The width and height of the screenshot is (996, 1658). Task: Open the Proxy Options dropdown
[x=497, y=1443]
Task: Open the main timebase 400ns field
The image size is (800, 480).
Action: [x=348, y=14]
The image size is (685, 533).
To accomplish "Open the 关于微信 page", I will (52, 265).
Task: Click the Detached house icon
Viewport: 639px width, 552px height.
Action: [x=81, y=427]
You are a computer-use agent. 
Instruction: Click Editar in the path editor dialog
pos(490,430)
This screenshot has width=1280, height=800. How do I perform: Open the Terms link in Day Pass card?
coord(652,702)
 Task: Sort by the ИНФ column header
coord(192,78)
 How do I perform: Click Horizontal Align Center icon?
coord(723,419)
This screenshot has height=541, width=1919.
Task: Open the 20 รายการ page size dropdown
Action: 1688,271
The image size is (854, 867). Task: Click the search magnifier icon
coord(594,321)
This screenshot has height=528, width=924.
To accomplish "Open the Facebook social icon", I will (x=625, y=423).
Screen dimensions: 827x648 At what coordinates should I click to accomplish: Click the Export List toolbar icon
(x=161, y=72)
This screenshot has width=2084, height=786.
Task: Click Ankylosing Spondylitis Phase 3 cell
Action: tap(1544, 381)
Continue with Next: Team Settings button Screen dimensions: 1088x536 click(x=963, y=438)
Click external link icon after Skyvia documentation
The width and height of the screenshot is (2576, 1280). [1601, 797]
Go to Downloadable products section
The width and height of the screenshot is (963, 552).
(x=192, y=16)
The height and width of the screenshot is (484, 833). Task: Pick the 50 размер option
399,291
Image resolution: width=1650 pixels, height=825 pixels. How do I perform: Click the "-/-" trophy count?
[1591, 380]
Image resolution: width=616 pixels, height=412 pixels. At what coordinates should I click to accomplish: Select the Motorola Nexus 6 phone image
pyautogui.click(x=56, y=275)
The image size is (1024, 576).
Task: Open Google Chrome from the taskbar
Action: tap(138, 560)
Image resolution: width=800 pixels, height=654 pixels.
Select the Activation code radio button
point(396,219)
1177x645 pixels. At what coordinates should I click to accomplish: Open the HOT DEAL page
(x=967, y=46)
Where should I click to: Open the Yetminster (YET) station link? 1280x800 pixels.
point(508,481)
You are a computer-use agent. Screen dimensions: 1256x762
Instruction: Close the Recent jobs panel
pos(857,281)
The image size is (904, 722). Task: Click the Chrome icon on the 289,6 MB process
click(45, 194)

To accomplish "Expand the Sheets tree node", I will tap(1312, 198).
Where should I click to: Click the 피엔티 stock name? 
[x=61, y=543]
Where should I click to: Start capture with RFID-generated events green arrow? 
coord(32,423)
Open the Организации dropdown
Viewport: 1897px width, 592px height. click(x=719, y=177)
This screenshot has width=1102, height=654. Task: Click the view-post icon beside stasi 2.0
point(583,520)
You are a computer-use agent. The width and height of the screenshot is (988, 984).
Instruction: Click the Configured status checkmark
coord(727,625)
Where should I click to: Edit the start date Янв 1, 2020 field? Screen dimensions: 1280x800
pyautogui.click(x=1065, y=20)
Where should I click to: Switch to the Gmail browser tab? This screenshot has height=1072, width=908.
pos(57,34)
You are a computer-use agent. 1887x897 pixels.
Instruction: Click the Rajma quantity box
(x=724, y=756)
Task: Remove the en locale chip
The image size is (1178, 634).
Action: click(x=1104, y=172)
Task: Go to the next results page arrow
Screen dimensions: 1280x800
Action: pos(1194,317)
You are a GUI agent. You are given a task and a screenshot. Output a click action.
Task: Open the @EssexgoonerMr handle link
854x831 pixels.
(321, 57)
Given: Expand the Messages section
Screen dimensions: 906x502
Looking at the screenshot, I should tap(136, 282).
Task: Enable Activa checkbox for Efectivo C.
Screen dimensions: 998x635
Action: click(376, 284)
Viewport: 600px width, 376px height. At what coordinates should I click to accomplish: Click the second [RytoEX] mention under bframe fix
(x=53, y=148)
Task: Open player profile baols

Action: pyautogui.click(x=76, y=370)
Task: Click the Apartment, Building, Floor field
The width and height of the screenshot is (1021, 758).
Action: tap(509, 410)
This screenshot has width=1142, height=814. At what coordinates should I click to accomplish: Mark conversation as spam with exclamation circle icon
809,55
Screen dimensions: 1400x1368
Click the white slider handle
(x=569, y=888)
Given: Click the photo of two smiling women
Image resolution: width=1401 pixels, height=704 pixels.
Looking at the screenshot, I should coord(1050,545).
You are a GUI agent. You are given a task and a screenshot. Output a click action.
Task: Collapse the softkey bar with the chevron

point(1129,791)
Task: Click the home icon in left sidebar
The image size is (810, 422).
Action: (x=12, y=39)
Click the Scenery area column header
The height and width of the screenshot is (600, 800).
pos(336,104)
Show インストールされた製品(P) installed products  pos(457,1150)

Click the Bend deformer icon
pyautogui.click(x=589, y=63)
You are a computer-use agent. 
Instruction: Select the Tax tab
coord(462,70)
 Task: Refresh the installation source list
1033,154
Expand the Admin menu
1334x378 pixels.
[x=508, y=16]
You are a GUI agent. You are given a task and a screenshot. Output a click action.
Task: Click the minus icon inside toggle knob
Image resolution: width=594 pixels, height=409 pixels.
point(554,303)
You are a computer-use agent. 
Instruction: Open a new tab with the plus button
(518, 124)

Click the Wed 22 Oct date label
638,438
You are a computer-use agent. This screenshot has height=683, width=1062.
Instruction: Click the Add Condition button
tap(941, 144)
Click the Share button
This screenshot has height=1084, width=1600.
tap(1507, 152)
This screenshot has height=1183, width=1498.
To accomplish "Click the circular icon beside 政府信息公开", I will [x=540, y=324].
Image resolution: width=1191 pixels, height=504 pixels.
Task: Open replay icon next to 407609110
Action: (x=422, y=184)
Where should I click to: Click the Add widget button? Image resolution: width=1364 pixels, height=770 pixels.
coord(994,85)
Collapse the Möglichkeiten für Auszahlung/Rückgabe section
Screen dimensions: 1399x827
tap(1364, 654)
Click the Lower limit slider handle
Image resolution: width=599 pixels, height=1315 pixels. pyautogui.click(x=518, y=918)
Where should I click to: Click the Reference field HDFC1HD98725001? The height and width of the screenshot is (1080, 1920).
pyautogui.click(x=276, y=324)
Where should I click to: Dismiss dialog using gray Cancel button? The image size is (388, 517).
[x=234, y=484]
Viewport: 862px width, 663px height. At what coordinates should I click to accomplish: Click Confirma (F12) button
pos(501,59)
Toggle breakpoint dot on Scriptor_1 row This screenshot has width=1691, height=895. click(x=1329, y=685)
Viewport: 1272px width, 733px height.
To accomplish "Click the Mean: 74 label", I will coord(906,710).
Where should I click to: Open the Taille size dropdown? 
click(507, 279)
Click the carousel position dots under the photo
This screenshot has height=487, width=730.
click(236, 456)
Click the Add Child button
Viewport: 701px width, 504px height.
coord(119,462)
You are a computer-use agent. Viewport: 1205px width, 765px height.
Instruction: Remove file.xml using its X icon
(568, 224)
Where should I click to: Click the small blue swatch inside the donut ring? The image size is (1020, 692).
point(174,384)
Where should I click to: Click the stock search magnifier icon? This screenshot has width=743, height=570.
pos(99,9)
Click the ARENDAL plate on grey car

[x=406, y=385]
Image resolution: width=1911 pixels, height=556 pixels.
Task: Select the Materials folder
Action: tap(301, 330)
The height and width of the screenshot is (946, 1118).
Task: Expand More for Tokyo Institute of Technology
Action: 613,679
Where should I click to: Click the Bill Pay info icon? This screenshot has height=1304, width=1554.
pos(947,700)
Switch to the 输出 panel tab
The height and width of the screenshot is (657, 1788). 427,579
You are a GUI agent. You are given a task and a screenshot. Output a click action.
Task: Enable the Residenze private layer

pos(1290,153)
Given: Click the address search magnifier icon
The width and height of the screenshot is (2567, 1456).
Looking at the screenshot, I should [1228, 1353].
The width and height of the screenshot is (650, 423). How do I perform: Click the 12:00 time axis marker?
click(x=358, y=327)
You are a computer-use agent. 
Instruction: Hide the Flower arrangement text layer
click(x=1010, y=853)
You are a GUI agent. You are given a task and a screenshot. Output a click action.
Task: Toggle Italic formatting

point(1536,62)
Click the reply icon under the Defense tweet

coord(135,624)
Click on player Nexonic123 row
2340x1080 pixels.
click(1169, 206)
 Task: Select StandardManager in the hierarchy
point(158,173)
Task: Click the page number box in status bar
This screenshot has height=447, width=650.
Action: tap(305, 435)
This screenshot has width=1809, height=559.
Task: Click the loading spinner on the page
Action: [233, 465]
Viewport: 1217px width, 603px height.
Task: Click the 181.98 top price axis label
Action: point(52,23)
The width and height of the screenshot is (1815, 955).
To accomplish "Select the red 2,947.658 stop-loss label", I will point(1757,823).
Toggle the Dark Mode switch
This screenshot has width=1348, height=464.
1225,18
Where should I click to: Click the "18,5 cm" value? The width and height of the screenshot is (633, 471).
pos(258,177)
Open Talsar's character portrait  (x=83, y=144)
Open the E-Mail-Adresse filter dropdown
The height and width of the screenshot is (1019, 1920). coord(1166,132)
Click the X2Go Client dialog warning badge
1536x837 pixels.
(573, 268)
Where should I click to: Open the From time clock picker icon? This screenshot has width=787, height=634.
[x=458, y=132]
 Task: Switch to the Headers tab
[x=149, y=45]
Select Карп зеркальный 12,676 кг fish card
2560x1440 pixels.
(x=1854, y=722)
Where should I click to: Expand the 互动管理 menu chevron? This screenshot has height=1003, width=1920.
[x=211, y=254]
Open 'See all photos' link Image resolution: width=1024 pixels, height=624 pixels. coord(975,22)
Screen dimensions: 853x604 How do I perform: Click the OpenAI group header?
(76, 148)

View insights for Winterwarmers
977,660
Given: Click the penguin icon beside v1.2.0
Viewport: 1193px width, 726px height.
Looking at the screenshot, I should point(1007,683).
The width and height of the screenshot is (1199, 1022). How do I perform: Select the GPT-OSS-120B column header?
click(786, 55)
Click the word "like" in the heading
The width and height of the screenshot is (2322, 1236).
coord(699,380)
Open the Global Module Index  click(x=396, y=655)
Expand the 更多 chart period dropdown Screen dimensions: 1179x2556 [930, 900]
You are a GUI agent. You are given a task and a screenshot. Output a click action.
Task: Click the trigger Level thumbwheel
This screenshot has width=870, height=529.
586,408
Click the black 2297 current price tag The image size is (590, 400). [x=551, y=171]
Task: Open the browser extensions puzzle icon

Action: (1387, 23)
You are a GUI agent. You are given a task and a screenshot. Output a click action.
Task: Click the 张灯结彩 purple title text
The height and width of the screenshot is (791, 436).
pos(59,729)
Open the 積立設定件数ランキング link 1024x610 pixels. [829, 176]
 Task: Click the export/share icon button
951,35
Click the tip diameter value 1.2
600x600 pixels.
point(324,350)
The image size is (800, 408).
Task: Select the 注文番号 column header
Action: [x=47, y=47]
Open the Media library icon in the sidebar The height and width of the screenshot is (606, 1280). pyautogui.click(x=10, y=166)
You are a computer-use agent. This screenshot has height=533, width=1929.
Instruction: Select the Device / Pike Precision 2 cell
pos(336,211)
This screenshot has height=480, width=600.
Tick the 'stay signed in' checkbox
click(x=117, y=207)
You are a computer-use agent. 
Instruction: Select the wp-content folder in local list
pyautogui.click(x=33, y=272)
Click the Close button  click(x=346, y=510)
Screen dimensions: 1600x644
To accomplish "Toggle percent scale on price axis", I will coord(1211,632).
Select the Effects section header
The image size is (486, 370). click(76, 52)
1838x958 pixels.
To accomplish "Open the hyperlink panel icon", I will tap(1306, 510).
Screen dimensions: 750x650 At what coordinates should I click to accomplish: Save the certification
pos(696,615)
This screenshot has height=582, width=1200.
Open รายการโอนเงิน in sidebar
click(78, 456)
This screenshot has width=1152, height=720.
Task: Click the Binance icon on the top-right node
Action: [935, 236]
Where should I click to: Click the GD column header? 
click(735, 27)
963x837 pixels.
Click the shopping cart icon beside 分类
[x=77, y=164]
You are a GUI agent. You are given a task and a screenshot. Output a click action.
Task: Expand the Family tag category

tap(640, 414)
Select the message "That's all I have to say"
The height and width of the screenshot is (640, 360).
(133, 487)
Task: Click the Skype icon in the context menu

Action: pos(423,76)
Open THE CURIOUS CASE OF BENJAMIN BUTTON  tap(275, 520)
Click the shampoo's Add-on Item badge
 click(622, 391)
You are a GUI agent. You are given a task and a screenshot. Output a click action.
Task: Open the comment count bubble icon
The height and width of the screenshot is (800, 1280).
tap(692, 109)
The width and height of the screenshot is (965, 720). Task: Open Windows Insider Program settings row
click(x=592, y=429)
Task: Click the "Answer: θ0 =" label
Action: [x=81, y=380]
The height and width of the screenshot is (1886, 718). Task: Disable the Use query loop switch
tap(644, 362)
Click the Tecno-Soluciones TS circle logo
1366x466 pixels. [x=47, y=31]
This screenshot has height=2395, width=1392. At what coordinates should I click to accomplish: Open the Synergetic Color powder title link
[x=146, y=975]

• _TASK REQUIREMENTS_: Look above for the line holding "Screen dimensions: 853x604" and the line holding "Click the black". Retype both, and every line between them, word for word and nothing else.

• _WRITTEN ANSWER_:
Screen dimensions: 853x604 How do I perform: Click the OpenAI group header?
(76, 148)

View insights for Winterwarmers
977,660
Given: Click the penguin icon beside v1.2.0
Viewport: 1193px width, 726px height.
Looking at the screenshot, I should point(1007,683).
The width and height of the screenshot is (1199, 1022). How do I perform: Select the GPT-OSS-120B column header?
click(786, 55)
Click the word "like" in the heading
The width and height of the screenshot is (2322, 1236).
coord(699,380)
Open the Global Module Index  click(x=396, y=655)
Expand the 更多 chart period dropdown Screen dimensions: 1179x2556 [930, 900]
You are a GUI agent. You are given a task and a screenshot. Output a click action.
Task: Click the trigger Level thumbwheel
This screenshot has width=870, height=529.
586,408
Click the black 2297 current price tag The image size is (590, 400). [x=551, y=171]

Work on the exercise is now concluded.